* **Task description**: Format every line of the data below as a Markdown table with the columns "Row" and "Line", numbering each row and omitting blank lines.
** Begin Material supplied **
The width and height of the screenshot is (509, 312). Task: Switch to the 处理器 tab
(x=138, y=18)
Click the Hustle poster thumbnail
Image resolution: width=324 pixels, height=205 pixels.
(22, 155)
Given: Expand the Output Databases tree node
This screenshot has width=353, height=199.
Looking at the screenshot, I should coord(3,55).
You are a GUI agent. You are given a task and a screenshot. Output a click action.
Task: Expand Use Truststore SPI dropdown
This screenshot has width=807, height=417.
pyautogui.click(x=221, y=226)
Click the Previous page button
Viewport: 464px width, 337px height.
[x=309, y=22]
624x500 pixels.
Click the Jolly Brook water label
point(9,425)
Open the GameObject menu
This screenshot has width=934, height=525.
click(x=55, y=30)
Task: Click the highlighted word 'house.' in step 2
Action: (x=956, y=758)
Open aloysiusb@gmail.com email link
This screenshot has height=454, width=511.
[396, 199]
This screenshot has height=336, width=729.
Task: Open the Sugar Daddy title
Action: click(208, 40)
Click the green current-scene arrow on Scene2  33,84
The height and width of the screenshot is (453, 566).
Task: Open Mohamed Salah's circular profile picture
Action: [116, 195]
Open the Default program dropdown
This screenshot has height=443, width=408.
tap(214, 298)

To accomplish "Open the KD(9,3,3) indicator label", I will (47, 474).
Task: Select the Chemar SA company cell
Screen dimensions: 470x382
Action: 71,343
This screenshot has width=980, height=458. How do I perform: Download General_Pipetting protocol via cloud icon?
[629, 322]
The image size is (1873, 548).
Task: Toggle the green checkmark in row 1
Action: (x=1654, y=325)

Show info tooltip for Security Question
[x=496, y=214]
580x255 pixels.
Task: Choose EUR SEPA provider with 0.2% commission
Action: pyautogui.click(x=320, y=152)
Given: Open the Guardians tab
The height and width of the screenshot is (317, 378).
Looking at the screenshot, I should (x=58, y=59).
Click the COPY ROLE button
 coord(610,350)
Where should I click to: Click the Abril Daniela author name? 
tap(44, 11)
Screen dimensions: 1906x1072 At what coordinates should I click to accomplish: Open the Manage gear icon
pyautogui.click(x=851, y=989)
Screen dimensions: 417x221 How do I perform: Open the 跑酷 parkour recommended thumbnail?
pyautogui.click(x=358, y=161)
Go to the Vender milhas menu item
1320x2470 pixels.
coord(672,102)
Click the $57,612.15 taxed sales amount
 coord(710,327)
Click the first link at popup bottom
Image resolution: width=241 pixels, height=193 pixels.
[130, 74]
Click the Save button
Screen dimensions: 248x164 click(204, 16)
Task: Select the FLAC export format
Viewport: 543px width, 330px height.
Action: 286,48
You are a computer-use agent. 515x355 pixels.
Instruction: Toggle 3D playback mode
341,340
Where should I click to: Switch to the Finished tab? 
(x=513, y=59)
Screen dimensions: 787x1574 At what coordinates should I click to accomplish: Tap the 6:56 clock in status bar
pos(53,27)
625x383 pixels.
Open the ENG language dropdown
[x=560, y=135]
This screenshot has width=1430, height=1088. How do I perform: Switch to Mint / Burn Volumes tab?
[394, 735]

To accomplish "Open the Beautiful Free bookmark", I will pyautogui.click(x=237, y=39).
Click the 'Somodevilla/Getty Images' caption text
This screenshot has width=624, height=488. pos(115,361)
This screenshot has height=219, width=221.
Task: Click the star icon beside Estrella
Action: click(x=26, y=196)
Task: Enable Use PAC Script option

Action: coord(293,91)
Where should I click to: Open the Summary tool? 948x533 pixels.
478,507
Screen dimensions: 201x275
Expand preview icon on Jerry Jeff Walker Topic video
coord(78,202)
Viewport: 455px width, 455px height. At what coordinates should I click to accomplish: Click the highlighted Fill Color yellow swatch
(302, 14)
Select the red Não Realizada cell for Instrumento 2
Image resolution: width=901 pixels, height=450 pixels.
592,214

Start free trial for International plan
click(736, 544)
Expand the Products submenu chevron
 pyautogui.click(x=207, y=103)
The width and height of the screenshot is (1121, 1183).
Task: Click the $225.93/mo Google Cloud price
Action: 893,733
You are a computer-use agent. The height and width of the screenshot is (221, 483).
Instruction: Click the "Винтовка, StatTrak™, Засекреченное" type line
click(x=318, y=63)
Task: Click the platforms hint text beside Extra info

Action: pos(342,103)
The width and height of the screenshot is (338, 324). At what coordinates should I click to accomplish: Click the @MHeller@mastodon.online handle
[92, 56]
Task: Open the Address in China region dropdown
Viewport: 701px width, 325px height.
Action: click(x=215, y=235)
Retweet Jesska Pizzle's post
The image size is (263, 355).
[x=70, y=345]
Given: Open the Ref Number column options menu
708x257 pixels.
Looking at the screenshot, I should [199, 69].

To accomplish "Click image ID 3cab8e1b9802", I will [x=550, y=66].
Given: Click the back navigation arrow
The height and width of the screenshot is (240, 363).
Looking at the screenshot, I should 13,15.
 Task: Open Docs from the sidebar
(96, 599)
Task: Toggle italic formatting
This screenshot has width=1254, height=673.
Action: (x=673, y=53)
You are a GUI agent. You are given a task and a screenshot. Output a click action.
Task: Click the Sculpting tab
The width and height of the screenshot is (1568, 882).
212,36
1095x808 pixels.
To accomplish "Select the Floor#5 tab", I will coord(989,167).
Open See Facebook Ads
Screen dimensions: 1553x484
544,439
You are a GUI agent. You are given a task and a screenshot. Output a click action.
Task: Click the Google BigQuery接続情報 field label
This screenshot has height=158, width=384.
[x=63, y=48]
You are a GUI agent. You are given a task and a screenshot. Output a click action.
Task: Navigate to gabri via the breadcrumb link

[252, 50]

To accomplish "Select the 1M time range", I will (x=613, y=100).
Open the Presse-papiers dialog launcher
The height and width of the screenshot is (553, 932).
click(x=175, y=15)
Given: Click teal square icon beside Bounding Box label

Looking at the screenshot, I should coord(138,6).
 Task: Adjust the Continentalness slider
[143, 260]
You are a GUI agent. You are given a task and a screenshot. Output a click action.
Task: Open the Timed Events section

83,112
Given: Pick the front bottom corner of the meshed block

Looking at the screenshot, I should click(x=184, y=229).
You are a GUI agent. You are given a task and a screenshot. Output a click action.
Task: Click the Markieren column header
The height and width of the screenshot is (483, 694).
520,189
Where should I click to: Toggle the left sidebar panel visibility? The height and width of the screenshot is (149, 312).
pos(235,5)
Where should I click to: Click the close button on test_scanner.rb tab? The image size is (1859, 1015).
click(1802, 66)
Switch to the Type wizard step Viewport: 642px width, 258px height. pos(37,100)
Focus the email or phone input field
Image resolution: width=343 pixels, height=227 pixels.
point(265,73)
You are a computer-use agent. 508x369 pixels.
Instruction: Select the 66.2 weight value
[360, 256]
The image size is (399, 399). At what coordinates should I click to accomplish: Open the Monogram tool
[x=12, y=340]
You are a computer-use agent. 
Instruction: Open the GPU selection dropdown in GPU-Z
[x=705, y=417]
** End Material supplied **
* **Expected answer**:
| Row | Line |
|---|---|
| 1 | The width and height of the screenshot is (509, 312). Task: Switch to the 处理器 tab |
| 2 | (x=138, y=18) |
| 3 | Click the Hustle poster thumbnail |
| 4 | Image resolution: width=324 pixels, height=205 pixels. |
| 5 | (22, 155) |
| 6 | Given: Expand the Output Databases tree node |
| 7 | This screenshot has width=353, height=199. |
| 8 | Looking at the screenshot, I should coord(3,55). |
| 9 | You are a GUI agent. You are given a task and a screenshot. Output a click action. |
| 10 | Task: Expand Use Truststore SPI dropdown |
| 11 | This screenshot has width=807, height=417. |
| 12 | pyautogui.click(x=221, y=226) |
| 13 | Click the Previous page button |
| 14 | Viewport: 464px width, 337px height. |
| 15 | [x=309, y=22] |
| 16 | 624x500 pixels. |
| 17 | Click the Jolly Brook water label |
| 18 | point(9,425) |
| 19 | Open the GameObject menu |
| 20 | This screenshot has width=934, height=525. |
| 21 | click(x=55, y=30) |
| 22 | Task: Click the highlighted word 'house.' in step 2 |
| 23 | Action: (x=956, y=758) |
| 24 | Open aloysiusb@gmail.com email link |
| 25 | This screenshot has height=454, width=511. |
| 26 | [396, 199] |
| 27 | This screenshot has height=336, width=729. |
| 28 | Task: Open the Sugar Daddy title |
| 29 | Action: click(208, 40) |
| 30 | Click the green current-scene arrow on Scene2  33,84 |
| 31 | The height and width of the screenshot is (453, 566). |
| 32 | Task: Open Mohamed Salah's circular profile picture |
| 33 | Action: [116, 195] |
| 34 | Open the Default program dropdown |
| 35 | This screenshot has height=443, width=408. |
| 36 | tap(214, 298) |
| 37 | To accomplish "Open the KD(9,3,3) indicator label", I will (47, 474). |
| 38 | Task: Select the Chemar SA company cell |
| 39 | Screen dimensions: 470x382 |
| 40 | Action: 71,343 |
| 41 | This screenshot has width=980, height=458. How do I perform: Download General_Pipetting protocol via cloud icon? |
| 42 | [629, 322] |
| 43 | The image size is (1873, 548). |
| 44 | Task: Toggle the green checkmark in row 1 |
| 45 | Action: (x=1654, y=325) |
| 46 | Show info tooltip for Security Question |
| 47 | [x=496, y=214] |
| 48 | 580x255 pixels. |
| 49 | Task: Choose EUR SEPA provider with 0.2% commission |
| 50 | Action: pyautogui.click(x=320, y=152) |
| 51 | Given: Open the Guardians tab |
| 52 | The height and width of the screenshot is (317, 378). |
| 53 | Looking at the screenshot, I should (x=58, y=59). |
| 54 | Click the COPY ROLE button |
| 55 |  coord(610,350) |
| 56 | Where should I click to: Click the Abril Daniela author name?  |
| 57 | tap(44, 11) |
| 58 | Screen dimensions: 1906x1072 At what coordinates should I click to accomplish: Open the Manage gear icon |
| 59 | pyautogui.click(x=851, y=989) |
| 60 | Screen dimensions: 417x221 How do I perform: Open the 跑酷 parkour recommended thumbnail? |
| 61 | pyautogui.click(x=358, y=161) |
| 62 | Go to the Vender milhas menu item |
| 63 | 1320x2470 pixels. |
| 64 | coord(672,102) |
| 65 | Click the $57,612.15 taxed sales amount |
| 66 |  coord(710,327) |
| 67 | Click the first link at popup bottom |
| 68 | Image resolution: width=241 pixels, height=193 pixels. |
| 69 | [130, 74] |
| 70 | Click the Save button |
| 71 | Screen dimensions: 248x164 click(204, 16) |
| 72 | Task: Select the FLAC export format |
| 73 | Viewport: 543px width, 330px height. |
| 74 | Action: 286,48 |
| 75 | You are a computer-use agent. 515x355 pixels. |
| 76 | Instruction: Toggle 3D playback mode |
| 77 | 341,340 |
| 78 | Where should I click to: Switch to the Finished tab?  |
| 79 | (x=513, y=59) |
| 80 | Screen dimensions: 787x1574 At what coordinates should I click to accomplish: Tap the 6:56 clock in status bar |
| 81 | pos(53,27) |
| 82 | 625x383 pixels. |
| 83 | Open the ENG language dropdown |
| 84 | [x=560, y=135] |
| 85 | This screenshot has width=1430, height=1088. How do I perform: Switch to Mint / Burn Volumes tab? |
| 86 | [394, 735] |
| 87 | To accomplish "Open the Beautiful Free bookmark", I will pyautogui.click(x=237, y=39). |
| 88 | Click the 'Somodevilla/Getty Images' caption text |
| 89 | This screenshot has width=624, height=488. pos(115,361) |
| 90 | This screenshot has height=219, width=221. |
| 91 | Task: Click the star icon beside Estrella |
| 92 | Action: click(x=26, y=196) |
| 93 | Task: Enable Use PAC Script option |
| 94 | Action: coord(293,91) |
| 95 | Where should I click to: Open the Summary tool? 948x533 pixels. |
| 96 | 478,507 |
| 97 | Screen dimensions: 201x275 |
| 98 | Expand preview icon on Jerry Jeff Walker Topic video |
| 99 | coord(78,202) |
| 100 | Viewport: 455px width, 455px height. At what coordinates should I click to accomplish: Click the highlighted Fill Color yellow swatch |
| 101 | (302, 14) |
| 102 | Select the red Não Realizada cell for Instrumento 2 |
| 103 | Image resolution: width=901 pixels, height=450 pixels. |
| 104 | 592,214 |
| 105 | Start free trial for International plan |
| 106 | click(736, 544) |
| 107 | Expand the Products submenu chevron |
| 108 |  pyautogui.click(x=207, y=103) |
| 109 | The width and height of the screenshot is (1121, 1183). |
| 110 | Task: Click the $225.93/mo Google Cloud price |
| 111 | Action: 893,733 |
| 112 | You are a computer-use agent. The height and width of the screenshot is (221, 483). |
| 113 | Instruction: Click the "Винтовка, StatTrak™, Засекреченное" type line |
| 114 | click(x=318, y=63) |
| 115 | Task: Click the platforms hint text beside Extra info |
| 116 | Action: pos(342,103) |
| 117 | The width and height of the screenshot is (338, 324). At what coordinates should I click to accomplish: Click the @MHeller@mastodon.online handle |
| 118 | [92, 56] |
| 119 | Task: Open the Address in China region dropdown |
| 120 | Viewport: 701px width, 325px height. |
| 121 | Action: click(x=215, y=235) |
| 122 | Retweet Jesska Pizzle's post |
| 123 | The image size is (263, 355). |
| 124 | [x=70, y=345] |
| 125 | Given: Open the Ref Number column options menu |
| 126 | 708x257 pixels. |
| 127 | Looking at the screenshot, I should [199, 69]. |
| 128 | To accomplish "Click image ID 3cab8e1b9802", I will [x=550, y=66]. |
| 129 | Given: Click the back navigation arrow |
| 130 | The height and width of the screenshot is (240, 363). |
| 131 | Looking at the screenshot, I should 13,15. |
| 132 |  Task: Open Docs from the sidebar |
| 133 | (96, 599) |
| 134 | Task: Toggle italic formatting |
| 135 | This screenshot has width=1254, height=673. |
| 136 | Action: (x=673, y=53) |
| 137 | You are a GUI agent. You are given a task and a screenshot. Output a click action. |
| 138 | Task: Click the Sculpting tab |
| 139 | The width and height of the screenshot is (1568, 882). |
| 140 | 212,36 |
| 141 | 1095x808 pixels. |
| 142 | To accomplish "Select the Floor#5 tab", I will coord(989,167). |
| 143 | Open See Facebook Ads |
| 144 | Screen dimensions: 1553x484 |
| 145 | 544,439 |
| 146 | You are a GUI agent. You are given a task and a screenshot. Output a click action. |
| 147 | Task: Click the Google BigQuery接続情報 field label |
| 148 | This screenshot has height=158, width=384. |
| 149 | [x=63, y=48] |
| 150 | You are a GUI agent. You are given a task and a screenshot. Output a click action. |
| 151 | Task: Navigate to gabri via the breadcrumb link |
| 152 | [252, 50] |
| 153 | To accomplish "Select the 1M time range", I will (x=613, y=100). |
| 154 | Open the Presse-papiers dialog launcher |
| 155 | The height and width of the screenshot is (553, 932). |
| 156 | click(x=175, y=15) |
| 157 | Given: Click teal square icon beside Bounding Box label |
| 158 | Looking at the screenshot, I should coord(138,6). |
| 159 |  Task: Adjust the Continentalness slider |
| 160 | [143, 260] |
| 161 | You are a GUI agent. You are given a task and a screenshot. Output a click action. |
| 162 | Task: Open the Timed Events section |
| 163 | 83,112 |
| 164 | Given: Pick the front bottom corner of the meshed block |
| 165 | Looking at the screenshot, I should click(x=184, y=229). |
| 166 | You are a GUI agent. You are given a task and a screenshot. Output a click action. |
| 167 | Task: Click the Markieren column header |
| 168 | The height and width of the screenshot is (483, 694). |
| 169 | 520,189 |
| 170 | Where should I click to: Toggle the left sidebar panel visibility? The height and width of the screenshot is (149, 312). |
| 171 | pos(235,5) |
| 172 | Where should I click to: Click the close button on test_scanner.rb tab? The image size is (1859, 1015). |
| 173 | click(1802, 66) |
| 174 | Switch to the Type wizard step Viewport: 642px width, 258px height. pos(37,100) |
| 175 | Focus the email or phone input field |
| 176 | Image resolution: width=343 pixels, height=227 pixels. |
| 177 | point(265,73) |
| 178 | You are a computer-use agent. 508x369 pixels. |
| 179 | Instruction: Select the 66.2 weight value |
| 180 | [360, 256] |
| 181 | The image size is (399, 399). At what coordinates should I click to accomplish: Open the Monogram tool |
| 182 | [x=12, y=340] |
| 183 | You are a computer-use agent.  |
| 184 | Instruction: Open the GPU selection dropdown in GPU-Z |
| 185 | [x=705, y=417] |